User Guide > Getting Started: UNIX > Saving and Restoring Sessions
  

Saving and Restoring Sessions
The SAVE and RESTORE procedures are used together to save the state of user-generated variables, system variables, and compiled procedures and functions. The saved session can then be restored at a later time. This ability to “checkpoint” a session and then recover it later can be very convenient. Save files can be used for many purposes:
*Save files can be used to recover variables that are used from session to session. A startup file can be used to execute the RESTORE command every time PV‑WAVE is started. See Modifying Your Environment in the PV‑WAVE Programmer’s Guide for more details.
*The state of a session can be saved, then quickly restored to the same point, allowing you to stop working, and then later resume at a convenient time.
*Saved files relieve you of the need to remember the dimensions of arrays and other details. It is very convenient to store images this way. For example, if the three variables R, G, and B hold the colortable vectors, and the variable Image holds the image data, the statement:
SAVE, Filename=’image.dat’, R, G, B, Image
*saves everything required to display the image properly, in a file named image.dat. At a later time, the command:
RESTORE, ’image.dat’
*will restore the four variables from the file.

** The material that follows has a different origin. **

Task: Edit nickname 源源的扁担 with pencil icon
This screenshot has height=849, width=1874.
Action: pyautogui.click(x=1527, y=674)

*Long iterative jobs can save partial results in Save/Restore format to guard against losing data if some unexpected event such as a machine crash were to occur.
*When used with the Wavepoint keyword, SAVE saves PV‑WAVE variables so that they can be read into PV‑WAVE Point & Click and PV‑WAVE Personal Edition.
Using the SAVE Procedure
You can save user-generated variables, system variables, compiled procedures, and compiled functions for future sessions.
Saving for Future Sessions
The SAVE procedure saves variables, system variables, and compiled user-written procedures and functions in a file, using an efficient binary format, for later recovery by RESTORE. It has the form:
SAVE [, var1, ..., varn]
where varn are the named variables to be saved. In addition, you can use keywords with SAVE. For a description of these keywords, see Chapter 2, Function and Procedure Reference in the PV‑WAVE Reference.
 
note
Under UNIX, creating a new save file causes any existing file with the same name to be lost. Use the Filename keyword with SAVE to avoid destroying desired files. For more information, see the PV‑WAVE Reference.
Using the RESTORE Procedure
The RESTORE procedure restores the objects previously saved in a save file by the SAVE procedure.
RESTORE has the form:
RESTORE[, filename]
where filename is the name of the save file. If filename is not supplied, wavesave.dat is used. In addition, you can use keywords with RESTORE. For a description of these keywords, see the PV‑WAVE Reference.
Situations in which the contents of the file will not be restored are:
*When restoring a structure variable, the structure of the saved variable must either not exist, or must agree with the existing structure definition. If the structure is already defined and does not match, RESTORE issues an error message, skips the variable in question, and continues with the next variable in the file. This also applies to system variables.
 
note
Rogue Wave Software, Inc., reserves the right to change the structure of system variables, although such changes are not anticipated. Generally, there is little need to save system variables, so this restriction is not a problem.
*Read-only system variables are not restored. RESTORE quietly skips over such variables in the file unless the Verbose keyword is present. In this case an informative message is issued as the variable is skipped.